C’è però un vincolo: il tecnico esonerato non può accasarsi altrove finché non termina il rapporto con la vecchia società, restando formalmente a sua disposizione. Insomma, le panchine girano, gli ingaggi restano e le carte bollate si evitano. Tutti, in fondo, ci guadagnano da questo strano balletto.
VALZER DI PANCHINE
Nel vorticoso valzer delle panchine, può capitare che un allenatore esonerato voglia liberarsi dal vincolo contrattuale per accasarsi altrove prima della scadenza. In questi casi, serve un accordo di risoluzione consensuale con la vecchia società, solitamente accompagnato da una buonuscita come compensazione per il residuo ingaggio.
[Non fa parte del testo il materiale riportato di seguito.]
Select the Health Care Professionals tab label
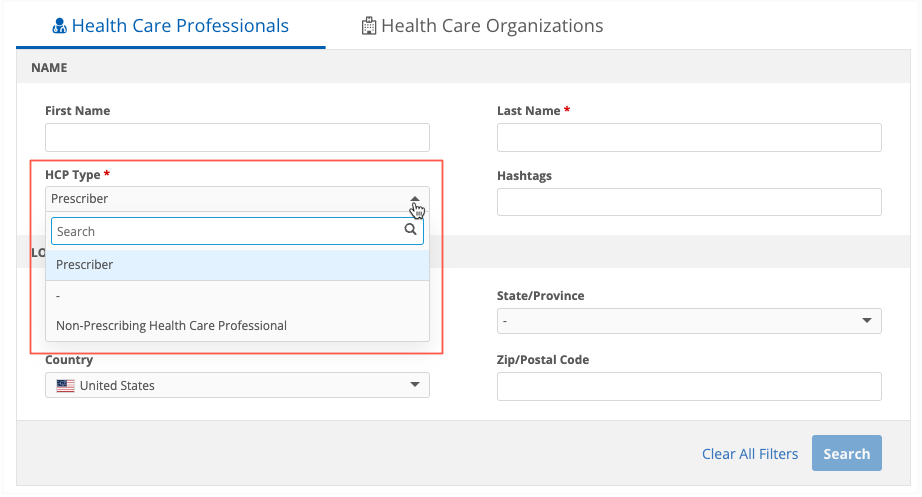 coord(180,26)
Non è raro, inoltre, che un club si ritrovi a pagare due stipendi in contemporanea: quello del tecnico in carica e quello, beninteso, del suo predecessore esonerato. Una situazione bizzarra ma comprensibile, considerati i rischi legali del licenziamento.
Può perfino accadere, seppur di rado, che una società richiami addirittura l’allenatore precedentemente esonerato a poche settimane dall’allontanamento. Del resto, meglio un cavallo di ritorno che ritrovarsi a pagare tre stipendi insieme.
Nelle altalene emotive del pallone, la ruota degli esoneri e dei lauti arrivederci gira vorticosamente. Un valzer dove chi balla sono gli allenatori, ma a pagare il biglietto sono le società.
QUANDO L’ADDIO È SENZA PREAVVISO
Sulla carta, le società dovrebbero sollevare un allenatore dall’incarico solo dopo averne constatato il fallimento tecnico. Nella realtà del pallone, invece, la ruota degli esoneri gira vorticosamente, spesso anche dopo poche partite.
I casi eclatanti, come quello di Marcello Lippi cacciato dall’Inter dopo la prima giornata, testimoniano l’ampia discrezionalità dei club. Del resto, mandar via un tecnico senza rischi legali è facile. Molto più raro è invece imbattersi in un autentico licenziamento, come quello comminato da Massimo Cellino a Davide Ballardini nel 2012.
In quel frangente, il vulcanico patron del Cagliari ruppe gli indugi accampando giusta causa. I motivi? Top secret, ma evidentemente gravissimi per arrivare alla rescissione unilaterale del contratto, pratica ardita nel calcio.
Mentre gli esoneri abbondano, i licenziamenti di allenatori sono eventi più unici che rari. Segno che le società, pur tra alti e bassi, preferiscono sempre lasciarsi una porta aperta con gli ex.
QUANDO L’ESONERO È DI MODA
La girandola di panchine in Serie A non accenna a placarsi. Prima di Mourinho, altri 5 tecnici avevano già salutato anzitempo in questa tribolata stagione. Da Aurelio Andreazzoli a Paolo Zanetti (Empoli), passando per Rudi Garcia (Napoli), Andrea Sottil (Udinese) e Paulo Sousa (Salernitana): tutti travolti dal vortice incessante di risultati e aspettative.
E la sensazione è che non sia ancora finita qui. Tra presidenti impazienti e piazze incandescenti, è probabile che altri allenatori saliranno presto sul valzer, tra esoneri, dimissioni e divorzi consensuali. Del resto il pallone è questo: panchine bollenti, poltrone traballanti e stipendi garantiti. Per i tecnici, anche quando finisce è solo un arrivederci.